Dataset records
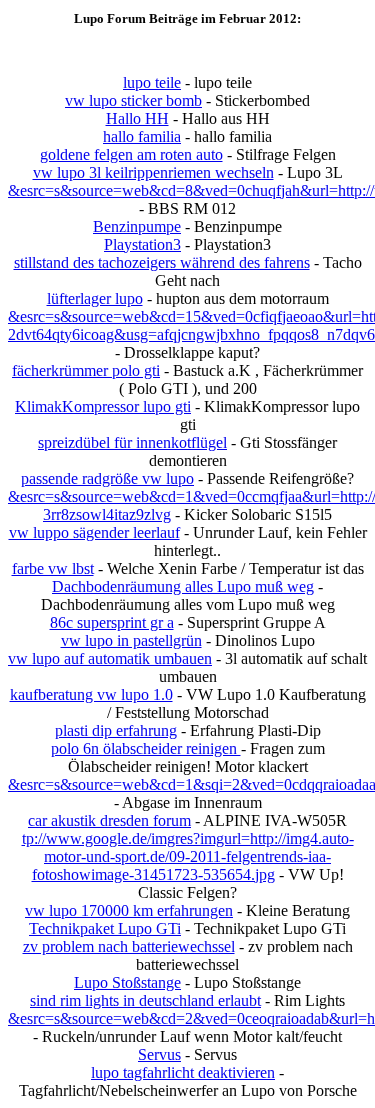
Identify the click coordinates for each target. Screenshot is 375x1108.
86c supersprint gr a (112, 622)
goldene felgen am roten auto (131, 154)
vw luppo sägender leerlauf (94, 532)
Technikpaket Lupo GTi (105, 928)
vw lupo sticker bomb (133, 100)
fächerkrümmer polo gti (86, 370)
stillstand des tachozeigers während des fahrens (162, 262)
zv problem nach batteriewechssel (129, 946)
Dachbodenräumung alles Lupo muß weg (183, 586)
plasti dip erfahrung (116, 730)
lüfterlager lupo (95, 298)
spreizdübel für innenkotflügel (132, 442)
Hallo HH (137, 118)
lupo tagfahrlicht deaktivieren (183, 1072)
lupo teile (152, 82)
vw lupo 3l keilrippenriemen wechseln (153, 172)
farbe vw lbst (53, 568)
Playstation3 (142, 244)
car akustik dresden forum (109, 820)
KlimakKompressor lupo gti (103, 406)
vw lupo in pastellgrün (131, 640)
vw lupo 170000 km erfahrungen (129, 910)
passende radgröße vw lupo (107, 478)
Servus (159, 1054)
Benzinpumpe (137, 226)
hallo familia (142, 136)
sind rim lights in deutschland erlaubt (145, 1000)
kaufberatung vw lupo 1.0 (91, 694)
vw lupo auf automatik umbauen (110, 658)
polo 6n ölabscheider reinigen (146, 748)
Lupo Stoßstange (127, 982)
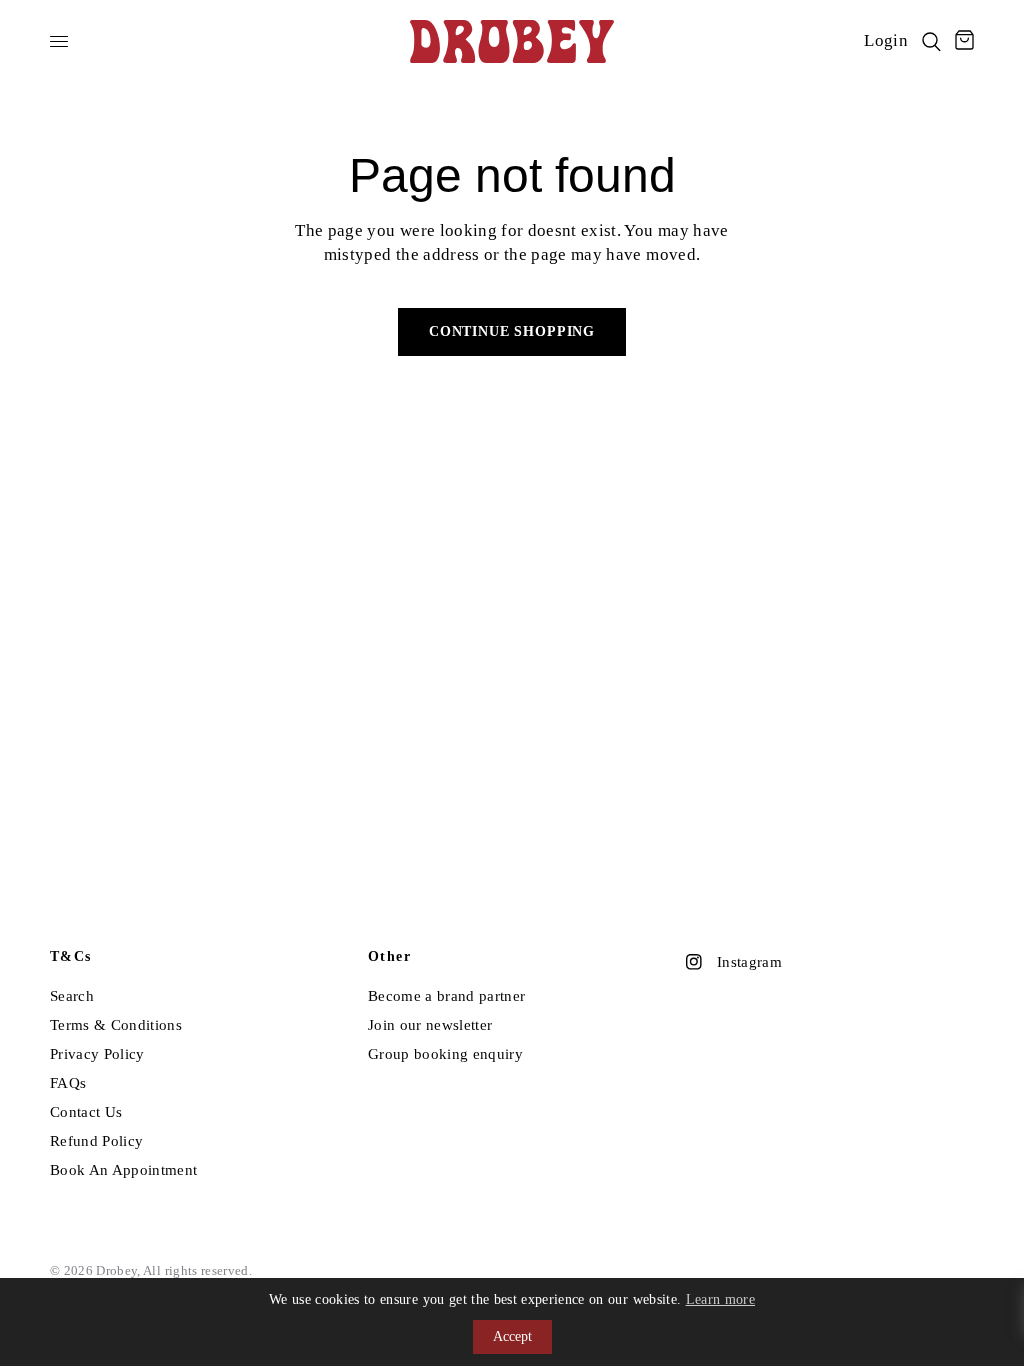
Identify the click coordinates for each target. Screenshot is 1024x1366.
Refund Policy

Work to complete
The answer should be nothing more than the lines from the one with "Screenshot is 1024x1366." through the end of the entries, restated word for word.

Your solution
Identify the click coordinates for each target. Screenshot is 1024x1366.
Refund Policy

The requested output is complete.